Taste Vietnam and Cambodia

Take a distinctive culinary tour


Although the two countries are neighbors and their foods share many elements, the cooking in each country is distinctive. Whether it’s aboard Jahan, at fine city restaurants or our private dinners, eating local food on this journey is always a rewarding part of your experience. And you'll always have a choice of continental foods, as well. The result? You'll look forward to authentic mealtimes and culinary opportunities like these:

IN CAMBODIA:

Amok, a rich curry steam-cooked in banana leaves, is one of the staples of the national diet.

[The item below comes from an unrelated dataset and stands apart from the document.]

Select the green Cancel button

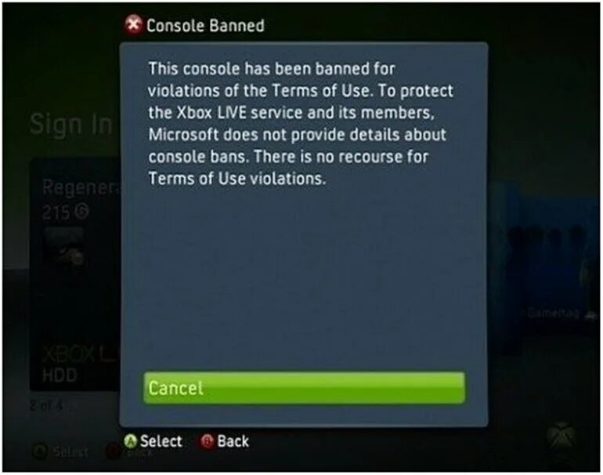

It can be prepared with chicken, fish, or a number of other ingredients.

Stir-fried morning glory, a nutritious leafy green vegetable dish

Prahok, a fish paste and a staple used to enhance the flavor of many dishes. We’ll see fish used to make prahok being farmed in the Tonle Sap River.

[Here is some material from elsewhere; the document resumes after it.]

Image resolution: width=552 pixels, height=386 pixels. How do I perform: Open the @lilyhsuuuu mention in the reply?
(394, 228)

✓ A dessert soup made from lotus seeds.

IN VIETNAM:

✓ Vietnamese spring rolls (which you’ll also have the chance to make during your journey).

Pho, a noodle soup that can have many kinds of additional ingredients, that has become known and loved all over the world.

Banh xeo, a sizzling Vietnamese rice flour crepe, stuffed with bean sprouts, onions, chicken or pork.

✓ Green papaya salad, crunchy and delicious.